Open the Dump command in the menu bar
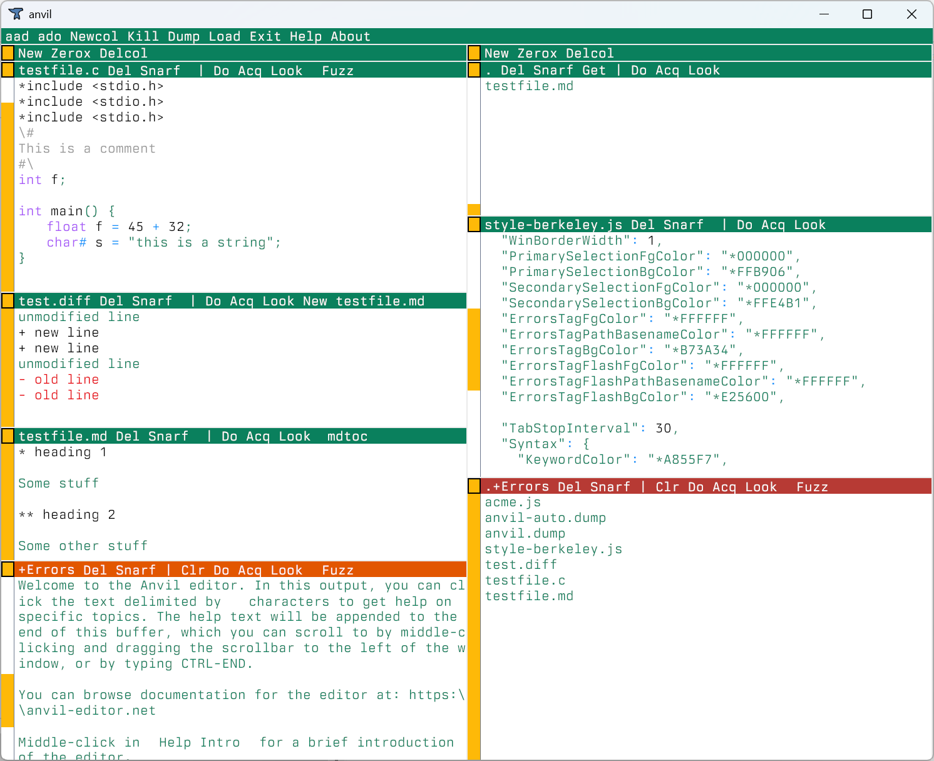The width and height of the screenshot is (934, 761). pos(183,36)
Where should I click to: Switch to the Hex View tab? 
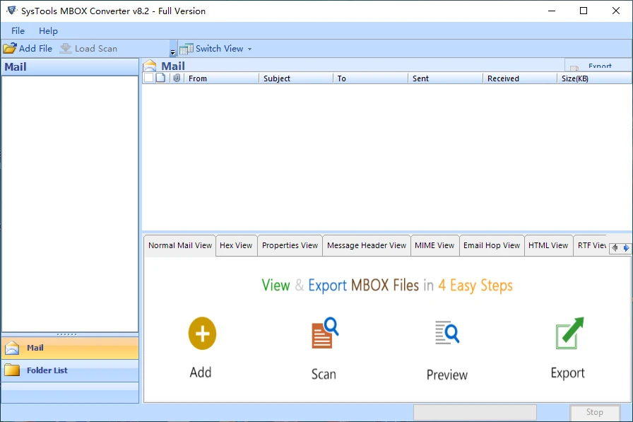tap(236, 245)
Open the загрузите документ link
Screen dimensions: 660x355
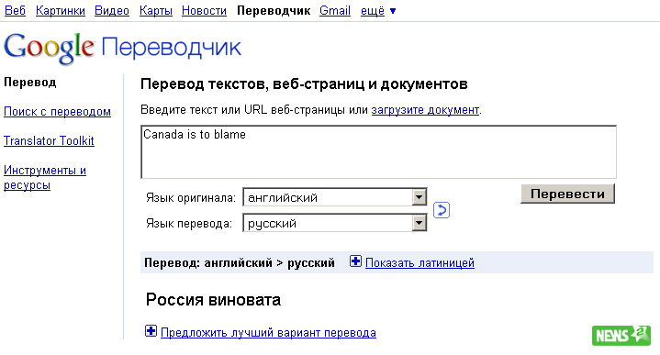(x=425, y=110)
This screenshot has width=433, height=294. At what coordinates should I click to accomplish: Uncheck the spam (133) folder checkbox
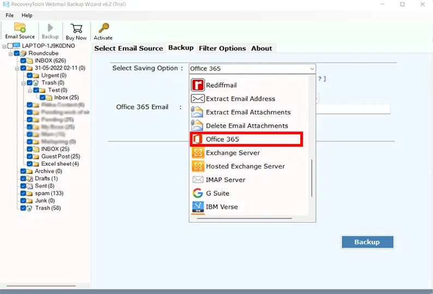pos(23,193)
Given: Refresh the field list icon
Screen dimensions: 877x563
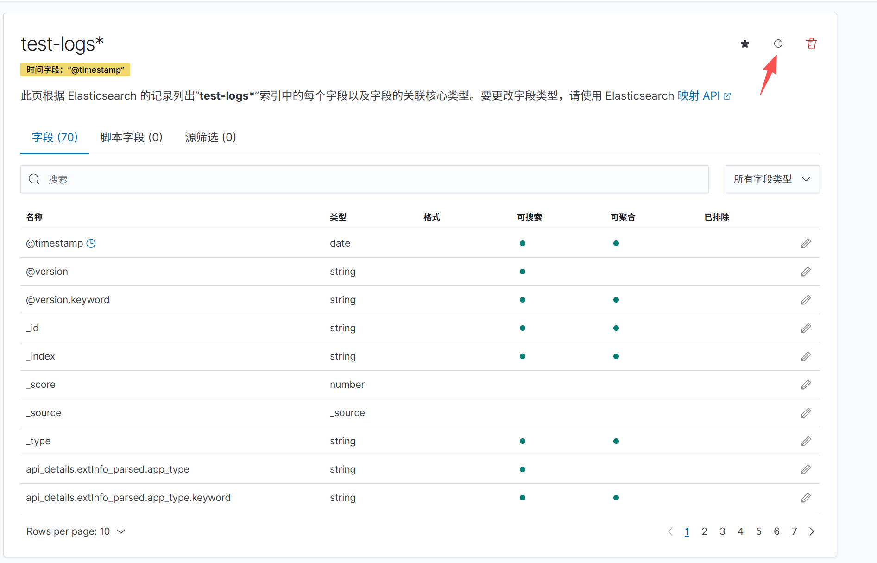Looking at the screenshot, I should 778,44.
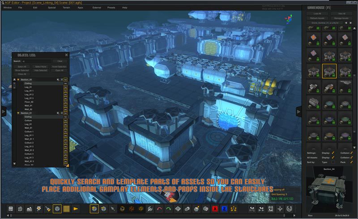The width and height of the screenshot is (358, 219).
Task: Collapse the Section_01 tree group
Action: [x=18, y=113]
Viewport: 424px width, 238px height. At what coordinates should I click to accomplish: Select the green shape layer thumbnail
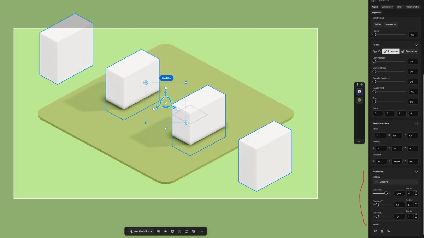[359, 100]
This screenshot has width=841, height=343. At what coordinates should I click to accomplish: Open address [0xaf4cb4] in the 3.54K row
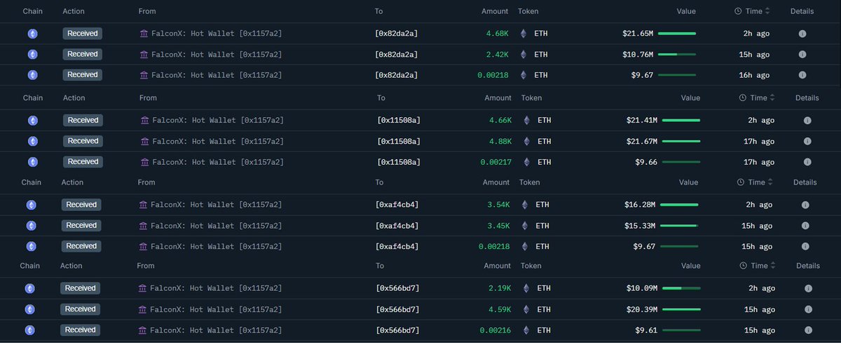(397, 205)

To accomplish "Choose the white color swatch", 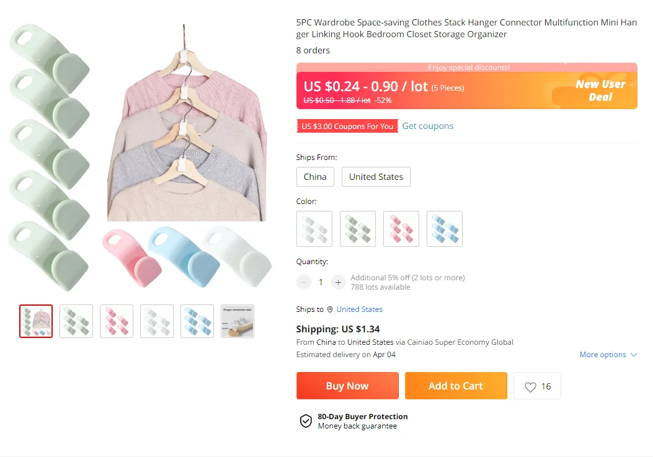I will pyautogui.click(x=314, y=229).
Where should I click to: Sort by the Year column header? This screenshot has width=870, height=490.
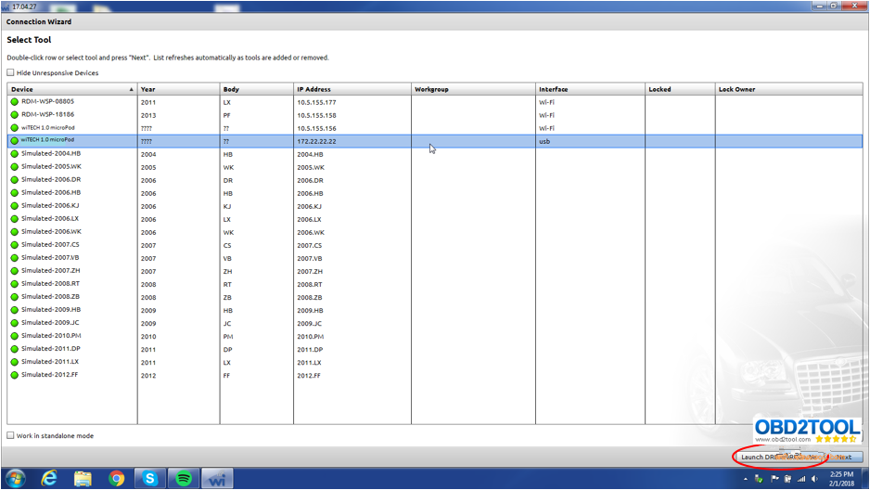tap(176, 89)
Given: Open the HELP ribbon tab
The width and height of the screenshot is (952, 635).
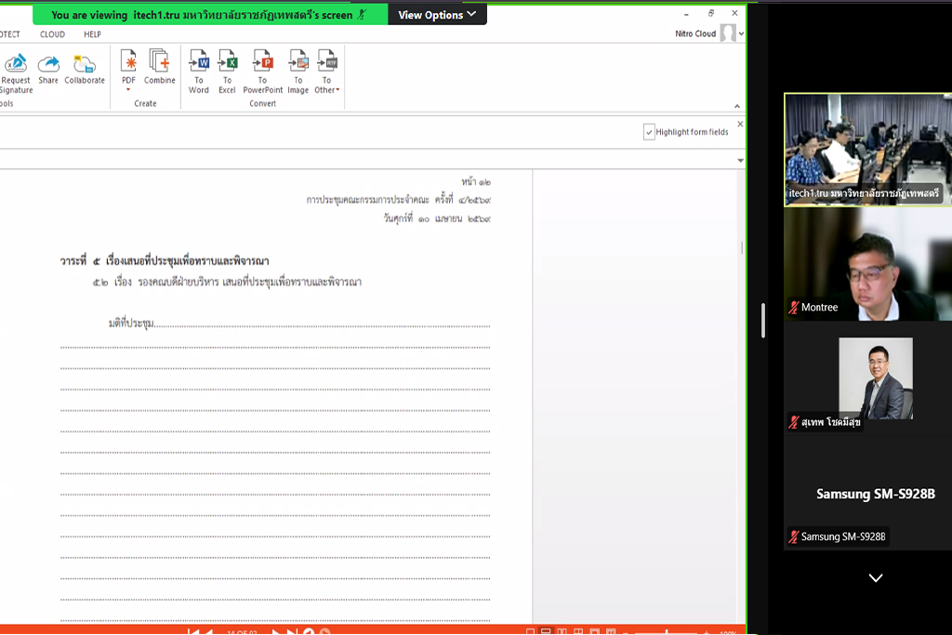Looking at the screenshot, I should pos(92,34).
------
Work instruction
Start at the line above containing "Screen dimensions: 660x355" and stop at the line containing "Given: Refresh the field list icon": print those lines and everything between them exactly, but not the pictures.

Result
Screen dimensions: 660x355
(x=425, y=110)
This screenshot has width=433, height=294. At what coordinates should I click to accomplish: Uncheck the spam (133) folder checkbox
pos(23,193)
Given: Refresh the field list icon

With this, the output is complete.